What data are we missing? For this project, I pulled mostly from the US Census and the Census Bureau's American Community Survey, along with some data from the US Dept. of Justice's Bureau of Justice Statistics. All of this data was aggregated at some level- usually by county or nationally. In some cases, finer resolution data exists, but is not available. In an attempt to paint a clearer, more interesting picture of incarceration, I tried to access data from the National Corrections Reporting Program, an offender-level dataset that includes not only relevant demographic information, but also criminal history and sentencing information. This data is only available to certain academic researchers in a very specific set of circumstances. For someone like me, working independently from my bedroom (for the curious, no I am not wearing pants), this data is inaccessible. In other cases, the data simply does not exist. What data should we collect to monitor racial equality, and what metrics should we focus on in our quest to create a just system? What are the most important levers to pull on?
Finally, who are the stakeholders? Obviously every day Americans, black and white alike, but who else is interested in these disparities? How does the prison system and its embedded economic incentives interact with the rest of society? How does the financial system influence home ownership rates? How does middle school funding or access to pre-K affect college graduation rates? But most importantly, who is interested in maintaining these disparities? What can we do to undermine their work? My single conclusion from this project, and I can say this with incredible confidence, is that none of this is accidental. The data looks the way it does - the system is the way it is - because there are powerful people with a vested interest in keeping it that way.

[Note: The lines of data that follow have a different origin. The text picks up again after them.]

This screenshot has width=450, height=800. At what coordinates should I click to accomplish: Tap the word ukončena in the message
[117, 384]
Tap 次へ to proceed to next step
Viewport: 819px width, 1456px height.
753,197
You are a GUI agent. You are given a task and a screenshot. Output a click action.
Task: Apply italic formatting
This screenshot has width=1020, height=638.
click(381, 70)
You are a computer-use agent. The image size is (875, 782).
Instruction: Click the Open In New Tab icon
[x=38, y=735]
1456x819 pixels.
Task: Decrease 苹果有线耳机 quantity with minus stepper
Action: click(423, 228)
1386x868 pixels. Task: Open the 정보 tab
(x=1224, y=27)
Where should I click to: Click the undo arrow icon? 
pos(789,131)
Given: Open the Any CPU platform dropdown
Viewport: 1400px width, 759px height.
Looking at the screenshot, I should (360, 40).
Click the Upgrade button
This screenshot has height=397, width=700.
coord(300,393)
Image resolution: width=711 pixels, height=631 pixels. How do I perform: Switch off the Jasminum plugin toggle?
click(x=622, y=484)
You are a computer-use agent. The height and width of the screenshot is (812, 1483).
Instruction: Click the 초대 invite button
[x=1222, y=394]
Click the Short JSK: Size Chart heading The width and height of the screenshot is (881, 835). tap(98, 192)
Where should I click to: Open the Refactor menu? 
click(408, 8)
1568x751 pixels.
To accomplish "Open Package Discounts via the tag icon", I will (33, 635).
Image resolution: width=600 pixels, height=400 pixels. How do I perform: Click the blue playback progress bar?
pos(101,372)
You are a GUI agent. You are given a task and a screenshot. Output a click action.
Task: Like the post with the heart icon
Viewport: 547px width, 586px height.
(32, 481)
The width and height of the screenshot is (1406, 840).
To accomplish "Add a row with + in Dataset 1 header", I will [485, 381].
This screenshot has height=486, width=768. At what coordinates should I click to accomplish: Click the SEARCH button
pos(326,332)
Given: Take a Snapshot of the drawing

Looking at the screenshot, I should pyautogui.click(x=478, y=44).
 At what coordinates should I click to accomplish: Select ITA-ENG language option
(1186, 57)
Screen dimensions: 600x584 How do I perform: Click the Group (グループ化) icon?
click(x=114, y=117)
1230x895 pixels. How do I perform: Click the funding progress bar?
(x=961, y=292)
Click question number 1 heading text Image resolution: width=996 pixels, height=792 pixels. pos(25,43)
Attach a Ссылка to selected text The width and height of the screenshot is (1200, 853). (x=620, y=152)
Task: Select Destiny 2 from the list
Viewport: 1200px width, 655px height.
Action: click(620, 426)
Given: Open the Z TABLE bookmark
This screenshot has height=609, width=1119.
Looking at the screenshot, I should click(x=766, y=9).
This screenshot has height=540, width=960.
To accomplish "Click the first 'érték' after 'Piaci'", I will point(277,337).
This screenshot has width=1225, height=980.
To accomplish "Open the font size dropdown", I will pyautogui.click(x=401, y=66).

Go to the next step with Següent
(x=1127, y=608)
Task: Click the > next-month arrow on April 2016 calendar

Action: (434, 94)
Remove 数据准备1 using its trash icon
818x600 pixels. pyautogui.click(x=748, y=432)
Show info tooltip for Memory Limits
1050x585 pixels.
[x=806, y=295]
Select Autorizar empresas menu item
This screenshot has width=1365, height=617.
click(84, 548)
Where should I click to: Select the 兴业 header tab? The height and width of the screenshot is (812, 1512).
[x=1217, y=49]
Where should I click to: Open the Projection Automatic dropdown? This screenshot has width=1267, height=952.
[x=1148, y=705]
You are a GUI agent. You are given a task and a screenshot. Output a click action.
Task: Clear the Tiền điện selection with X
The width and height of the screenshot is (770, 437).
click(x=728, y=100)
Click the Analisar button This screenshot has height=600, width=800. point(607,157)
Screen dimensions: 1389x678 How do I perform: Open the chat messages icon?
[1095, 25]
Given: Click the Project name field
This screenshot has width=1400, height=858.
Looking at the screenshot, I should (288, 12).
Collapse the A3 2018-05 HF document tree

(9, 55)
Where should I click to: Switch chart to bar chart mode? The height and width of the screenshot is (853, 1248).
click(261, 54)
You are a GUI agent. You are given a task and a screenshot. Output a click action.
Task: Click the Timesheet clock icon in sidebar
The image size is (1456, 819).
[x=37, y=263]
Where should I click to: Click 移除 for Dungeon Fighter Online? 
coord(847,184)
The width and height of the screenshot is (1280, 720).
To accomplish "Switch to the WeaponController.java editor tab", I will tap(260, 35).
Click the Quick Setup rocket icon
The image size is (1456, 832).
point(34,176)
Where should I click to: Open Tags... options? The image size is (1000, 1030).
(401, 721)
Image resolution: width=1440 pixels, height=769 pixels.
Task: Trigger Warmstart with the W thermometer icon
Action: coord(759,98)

I do believe that change is coming, however slowly.
This gif shows the transformation of data from its original distribution on the x-axis to a distribution based on percentile ranking on the x-axis (the y-axis is unchanged). The original data is concentrated on the left side of the graph, but after the transformation the data is evenly distributed across the x-axis. Percentile rankings change the data from an absolute comparison to an evenly distributed relative one.
Numerically, an example of percentile ranking looks like this:
Original data | 1 | 1.1 | 2 | 3 | 5 | 5.2 | 5.5 | 20 | 100 |
Percentile rank | 0.000 | 0.125 | 0.250 | 0.375 | 0.500 | 0.625 | 0.750 | 0.875 | 1.000 |